One of my consistent struggles with Christianity is that it can feel as though there is no place for those who struggle, for those who doubt. So many Christian books are written from this struggle-free perspective.
I remember being acutely aware of this in the wake of my miscarriage. The books I found by Christians were books written from the other side, after a couple's struggle with miscarriage or infertility had been overcome and the rainbow baby delivered.
Those books weren't helpful for me.
I wanted to read books by people in the midst of struggle, who didn't have the thing they ultimately wanted, and yet who'd still experienced God's goodness... Or if not his goodness, at least his love.
Worship, too, promotes this theology. We sing about being overcomers far more than we sing about suffering.
For these reasons, I was intrigued by Soul Bare, a collection of essays written by a host of recognizable authors including Seth Haines, Sarah Bessey, Jennifer Dukes Lee and edited by Cara Sexton. The premise of this book is that God welcomes your brokenness; that he is there, in the messy places of suffering. As Cara writes in her introduction, “Do you know that your wounds, too, are welcome? Do you know that the soul-bare places, the sights and sounds of your life that you shelter from public display, belong to him? That he resides there? That he redeems there?”
The essays in Soul Bare are broken into three parts: Letting Go, Leaning In, and Hope and Healing. Each of the sections contain essays that reflect, not fully finished and redeemed stories, but raw, vulnerable, in-process stories of God at work.
As a big fan of Sarah Bessey's, I expected to resonate with her essay, Letters of Intention, and did. It is everything you expect from Sarah: Beautiful, honest, and thought-provoking. In it, she wrestles with her call. In her words, “I've never been more convinced of my calling and yet scared to walk it out. I've never been more attuned to the suffering and yet quick to everyday joy. I've never been so easily wounded, and yet I love being armorless.”

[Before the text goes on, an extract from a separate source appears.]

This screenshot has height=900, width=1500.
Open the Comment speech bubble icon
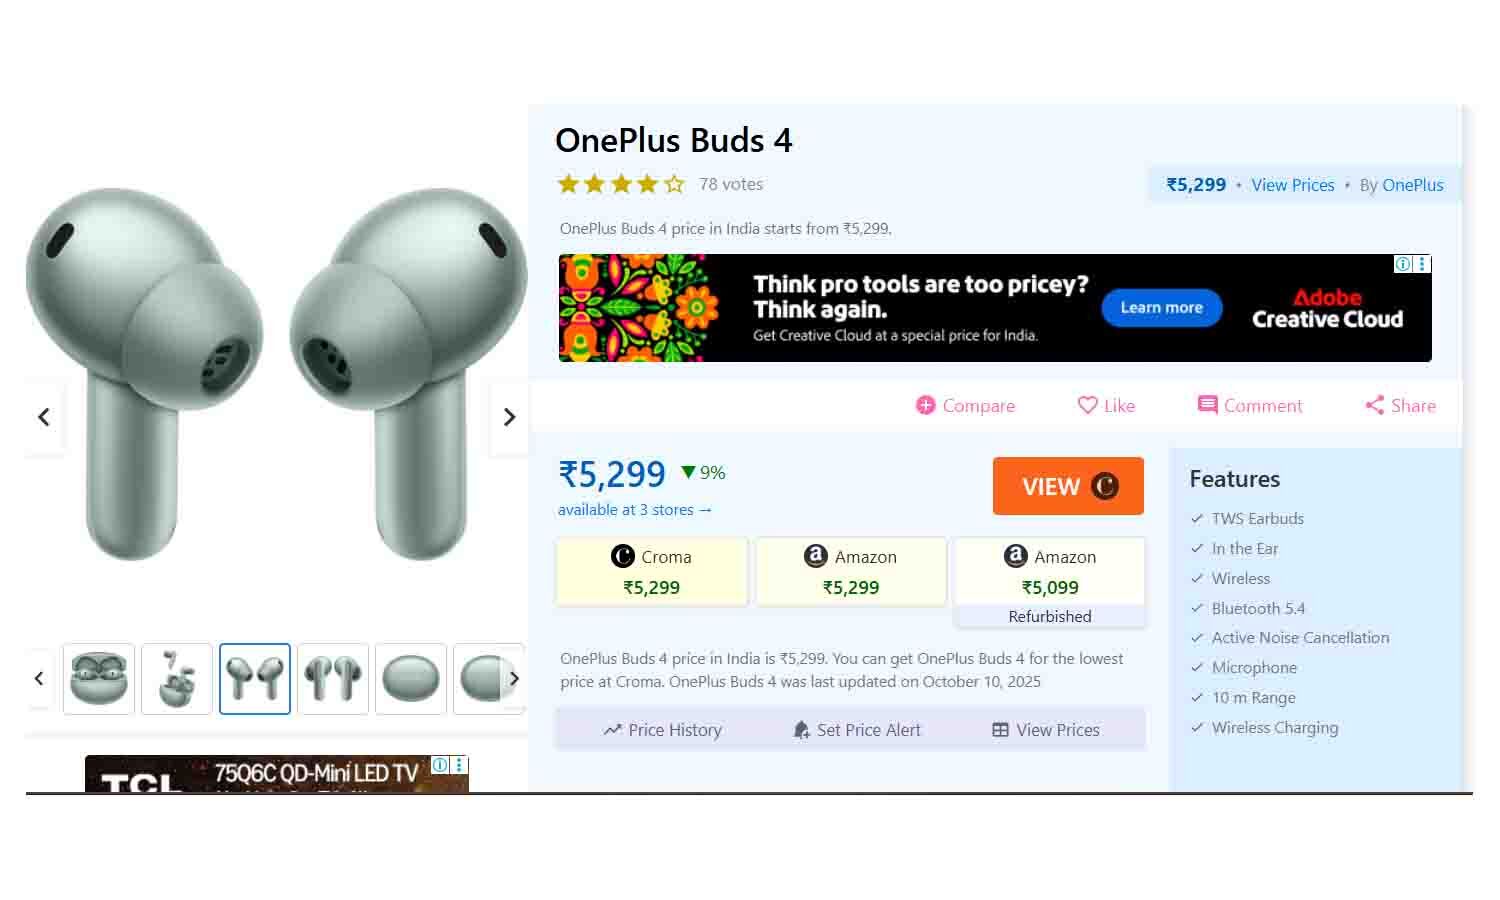point(1207,405)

The essay I saw myself most in was Sarah Markley's, Without People Like You. In it, she recounts stories from her childhood in which people categorized her as too sensitive. (I may have been called that once or twice, too.) She talks about wanting to grow out of this in order to be more accepted before concluding, at almost 40 years of age, that “Every person who tries to bully that out of me and every word that tries to create a callus over a raw place stands in the face of the God who intentionally created this sensitive heart. And when I try to protect my own heart by building up strong walls of apathy to guard myself, I'm telling God he's done a bad job with me. I'm at my most confident when I own up to who God has made me to be.”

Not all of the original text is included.